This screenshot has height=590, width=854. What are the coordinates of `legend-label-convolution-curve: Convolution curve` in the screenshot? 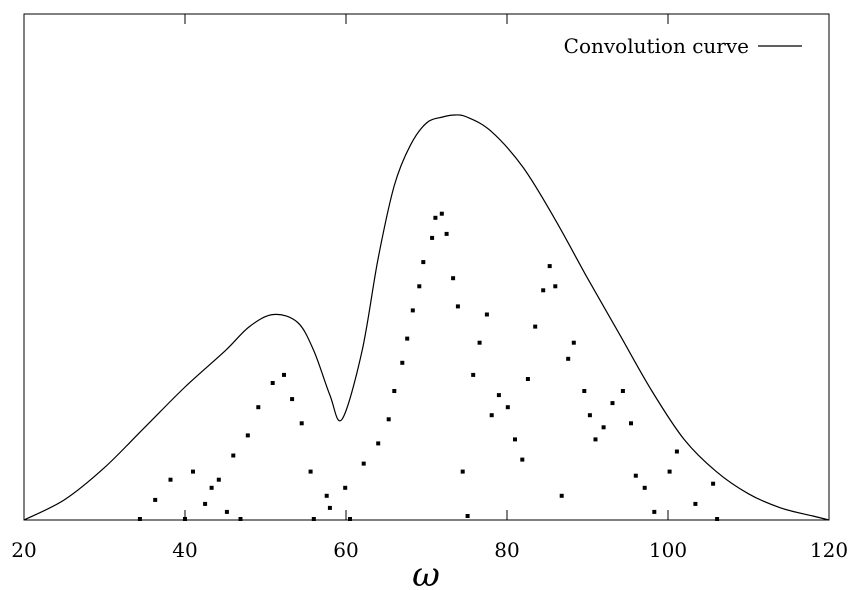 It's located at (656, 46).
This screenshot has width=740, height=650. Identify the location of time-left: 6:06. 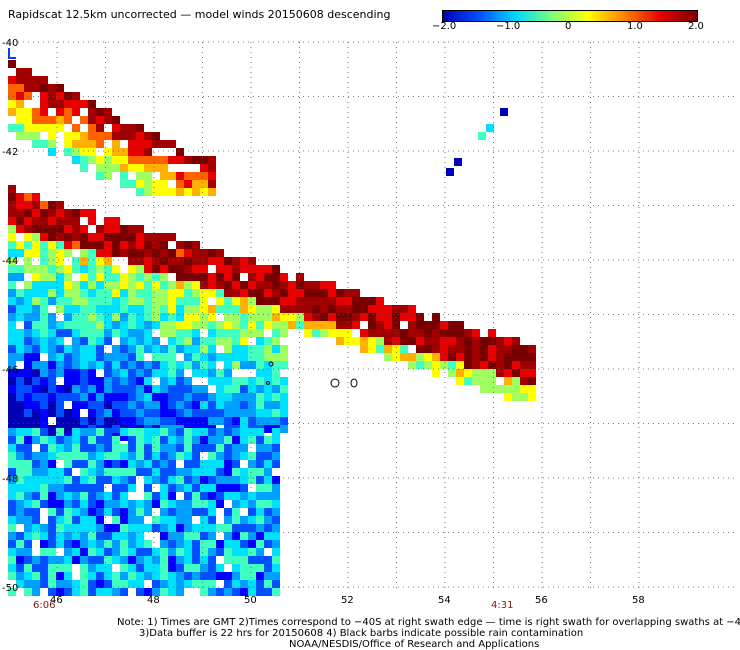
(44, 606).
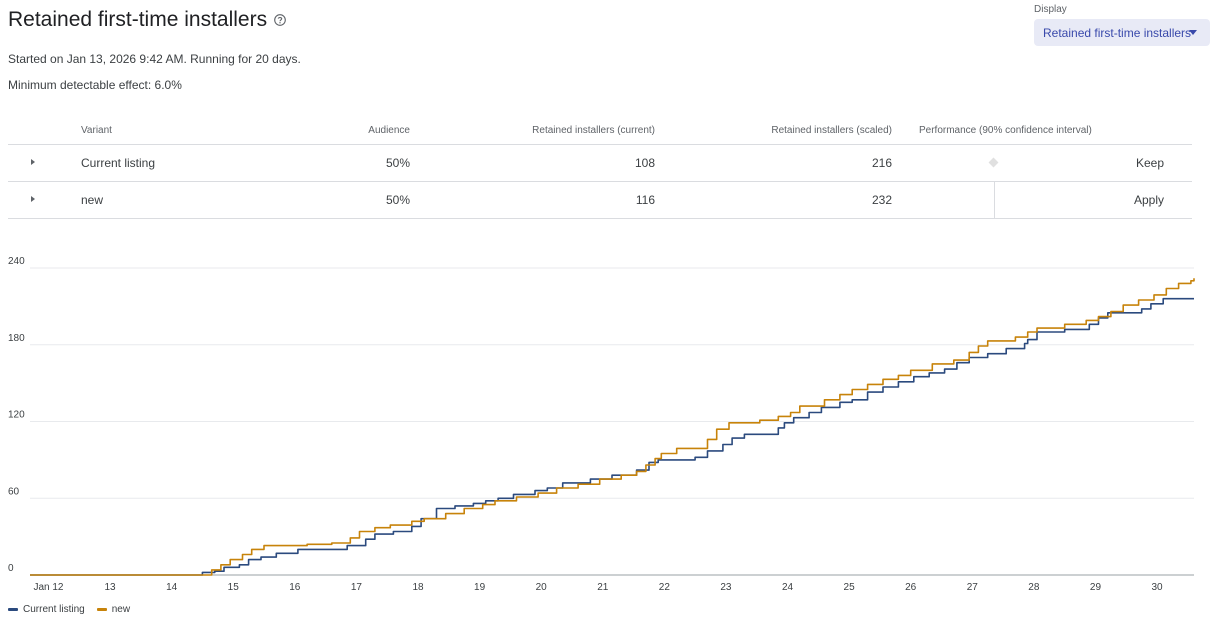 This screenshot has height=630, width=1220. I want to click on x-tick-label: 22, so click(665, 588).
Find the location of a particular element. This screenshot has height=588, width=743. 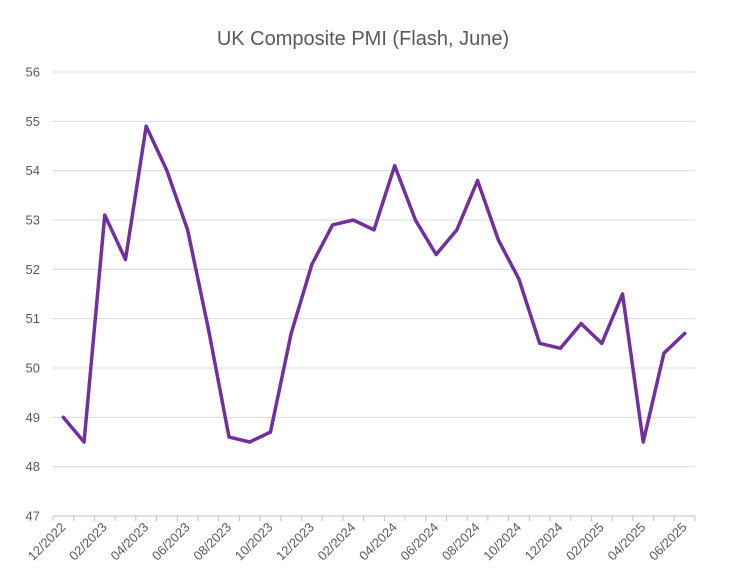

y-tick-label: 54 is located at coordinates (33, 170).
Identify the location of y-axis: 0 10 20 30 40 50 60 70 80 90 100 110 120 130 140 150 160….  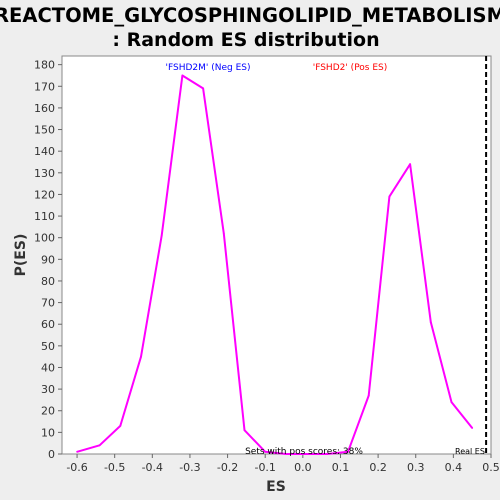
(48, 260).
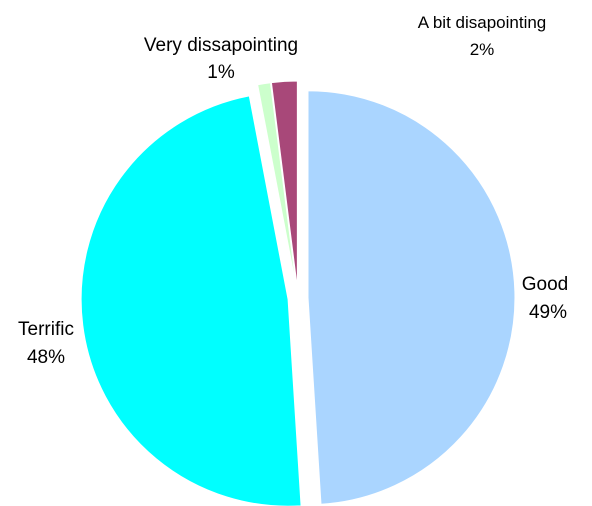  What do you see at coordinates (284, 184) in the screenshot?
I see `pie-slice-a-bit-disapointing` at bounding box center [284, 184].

==================================================

* WHAT TO DO
Reproduce the lines of the listing word for word, starting with the line that contains "This screenshot has width=740, height=650." and going on through the line that contains "This screenshot has height=630, width=1220.", including both of those lines. Leave the pictures out.

* TASK ANSWER
This screenshot has width=740, height=650. Identify the location of time-left: 6:06. 
(44, 606).
 This screenshot has height=630, width=1220. I want to click on x-tick-label: 22, so click(665, 588).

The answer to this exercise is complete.